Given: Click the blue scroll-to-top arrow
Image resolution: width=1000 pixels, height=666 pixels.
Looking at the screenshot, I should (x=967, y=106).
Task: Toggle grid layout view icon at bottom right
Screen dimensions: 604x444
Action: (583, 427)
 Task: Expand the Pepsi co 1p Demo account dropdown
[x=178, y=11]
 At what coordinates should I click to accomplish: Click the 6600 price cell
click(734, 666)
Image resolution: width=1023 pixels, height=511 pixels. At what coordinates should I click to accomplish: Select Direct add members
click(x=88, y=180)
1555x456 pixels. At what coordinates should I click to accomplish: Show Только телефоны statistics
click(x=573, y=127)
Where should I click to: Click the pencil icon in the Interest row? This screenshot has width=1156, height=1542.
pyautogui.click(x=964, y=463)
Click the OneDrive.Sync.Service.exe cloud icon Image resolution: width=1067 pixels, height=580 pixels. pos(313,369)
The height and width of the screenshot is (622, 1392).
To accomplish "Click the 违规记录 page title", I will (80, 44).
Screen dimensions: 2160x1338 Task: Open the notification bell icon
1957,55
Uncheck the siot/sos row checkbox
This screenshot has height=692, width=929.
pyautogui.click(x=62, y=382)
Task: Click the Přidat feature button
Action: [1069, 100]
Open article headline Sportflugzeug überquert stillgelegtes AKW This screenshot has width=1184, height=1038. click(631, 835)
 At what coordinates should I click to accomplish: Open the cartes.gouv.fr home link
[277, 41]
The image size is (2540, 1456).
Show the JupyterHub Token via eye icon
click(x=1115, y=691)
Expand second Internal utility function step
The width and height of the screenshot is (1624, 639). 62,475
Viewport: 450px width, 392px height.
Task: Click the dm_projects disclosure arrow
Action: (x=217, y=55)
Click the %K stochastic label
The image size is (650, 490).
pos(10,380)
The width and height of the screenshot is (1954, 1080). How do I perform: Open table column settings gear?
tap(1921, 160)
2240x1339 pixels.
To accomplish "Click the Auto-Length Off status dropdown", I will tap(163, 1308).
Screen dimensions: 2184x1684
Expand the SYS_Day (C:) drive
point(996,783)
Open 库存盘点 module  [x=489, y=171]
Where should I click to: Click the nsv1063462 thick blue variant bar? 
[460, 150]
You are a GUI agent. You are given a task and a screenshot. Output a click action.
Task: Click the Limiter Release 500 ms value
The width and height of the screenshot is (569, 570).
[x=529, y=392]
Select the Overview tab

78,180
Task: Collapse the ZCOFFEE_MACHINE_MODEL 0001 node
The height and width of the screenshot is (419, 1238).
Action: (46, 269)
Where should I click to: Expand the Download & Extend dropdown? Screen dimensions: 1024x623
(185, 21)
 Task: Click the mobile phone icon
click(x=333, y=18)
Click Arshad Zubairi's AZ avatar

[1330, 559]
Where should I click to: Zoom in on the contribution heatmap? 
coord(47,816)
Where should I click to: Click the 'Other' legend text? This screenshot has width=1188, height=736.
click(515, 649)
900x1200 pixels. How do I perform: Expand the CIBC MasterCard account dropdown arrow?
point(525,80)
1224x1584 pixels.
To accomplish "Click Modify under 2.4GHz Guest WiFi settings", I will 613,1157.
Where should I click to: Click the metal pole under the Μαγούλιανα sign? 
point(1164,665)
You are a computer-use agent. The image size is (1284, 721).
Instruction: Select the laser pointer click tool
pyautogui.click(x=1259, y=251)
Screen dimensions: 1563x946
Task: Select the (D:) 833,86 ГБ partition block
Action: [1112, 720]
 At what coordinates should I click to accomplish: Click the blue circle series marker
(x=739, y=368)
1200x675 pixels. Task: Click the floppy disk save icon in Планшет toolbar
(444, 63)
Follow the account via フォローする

= = = = =

• _THE PROBLEM_
Extract every line of the material above and reproduce each one verbatim, in its original order.

• _EXERCISE OUTPUT_
Given: Click the blue scroll-to-top arrow
Image resolution: width=1000 pixels, height=666 pixels.
Looking at the screenshot, I should (x=967, y=106).
Task: Toggle grid layout view icon at bottom right
Screen dimensions: 604x444
Action: (583, 427)
 Task: Expand the Pepsi co 1p Demo account dropdown
[x=178, y=11]
 At what coordinates should I click to accomplish: Click the 6600 price cell
click(734, 666)
Image resolution: width=1023 pixels, height=511 pixels. At what coordinates should I click to accomplish: Select Direct add members
click(x=88, y=180)
1555x456 pixels. At what coordinates should I click to accomplish: Show Только телефоны statistics
click(x=573, y=127)
Where should I click to: Click the pencil icon in the Interest row? This screenshot has width=1156, height=1542.
pyautogui.click(x=964, y=463)
Click the OneDrive.Sync.Service.exe cloud icon Image resolution: width=1067 pixels, height=580 pixels. pos(313,369)
The height and width of the screenshot is (622, 1392).
To accomplish "Click the 违规记录 page title", I will (80, 44).
Screen dimensions: 2160x1338 Task: Open the notification bell icon
1957,55
Uncheck the siot/sos row checkbox
This screenshot has height=692, width=929.
pyautogui.click(x=62, y=382)
Task: Click the Přidat feature button
Action: [1069, 100]
Open article headline Sportflugzeug überquert stillgelegtes AKW This screenshot has width=1184, height=1038. click(631, 835)
 At what coordinates should I click to accomplish: Open the cartes.gouv.fr home link
[277, 41]
The image size is (2540, 1456).
Show the JupyterHub Token via eye icon
click(x=1115, y=691)
Expand second Internal utility function step
The width and height of the screenshot is (1624, 639). 62,475
Viewport: 450px width, 392px height.
Task: Click the dm_projects disclosure arrow
Action: (x=217, y=55)
Click the %K stochastic label
The image size is (650, 490).
pos(10,380)
The width and height of the screenshot is (1954, 1080). How do I perform: Open table column settings gear?
tap(1921, 160)
2240x1339 pixels.
To accomplish "Click the Auto-Length Off status dropdown", I will tap(163, 1308).
Screen dimensions: 2184x1684
Expand the SYS_Day (C:) drive
point(996,783)
Open 库存盘点 module  [x=489, y=171]
Where should I click to: Click the nsv1063462 thick blue variant bar? 
[460, 150]
You are a GUI agent. You are given a task and a screenshot. Output a click action.
Task: Click the Limiter Release 500 ms value
The width and height of the screenshot is (569, 570).
[x=529, y=392]
Select the Overview tab

78,180
Task: Collapse the ZCOFFEE_MACHINE_MODEL 0001 node
The height and width of the screenshot is (419, 1238).
Action: (46, 269)
Where should I click to: Expand the Download & Extend dropdown? Screen dimensions: 1024x623
(185, 21)
 Task: Click the mobile phone icon
click(x=333, y=18)
Click Arshad Zubairi's AZ avatar

[1330, 559]
Where should I click to: Zoom in on the contribution heatmap? 
coord(47,816)
Where should I click to: Click the 'Other' legend text? This screenshot has width=1188, height=736.
click(515, 649)
900x1200 pixels. How do I perform: Expand the CIBC MasterCard account dropdown arrow?
point(525,80)
1224x1584 pixels.
To accomplish "Click Modify under 2.4GHz Guest WiFi settings", I will 613,1157.
Where should I click to: Click the metal pole under the Μαγούλιανα sign? 
point(1164,665)
You are a computer-use agent. The image size is (1284, 721).
Instruction: Select the laser pointer click tool
pyautogui.click(x=1259, y=251)
Screen dimensions: 1563x946
Task: Select the (D:) 833,86 ГБ partition block
Action: [1112, 720]
 At what coordinates should I click to accomplish: Click the blue circle series marker
(x=739, y=368)
1200x675 pixels. Task: Click the floppy disk save icon in Планшет toolbar
(444, 63)
Follow the account via フォローする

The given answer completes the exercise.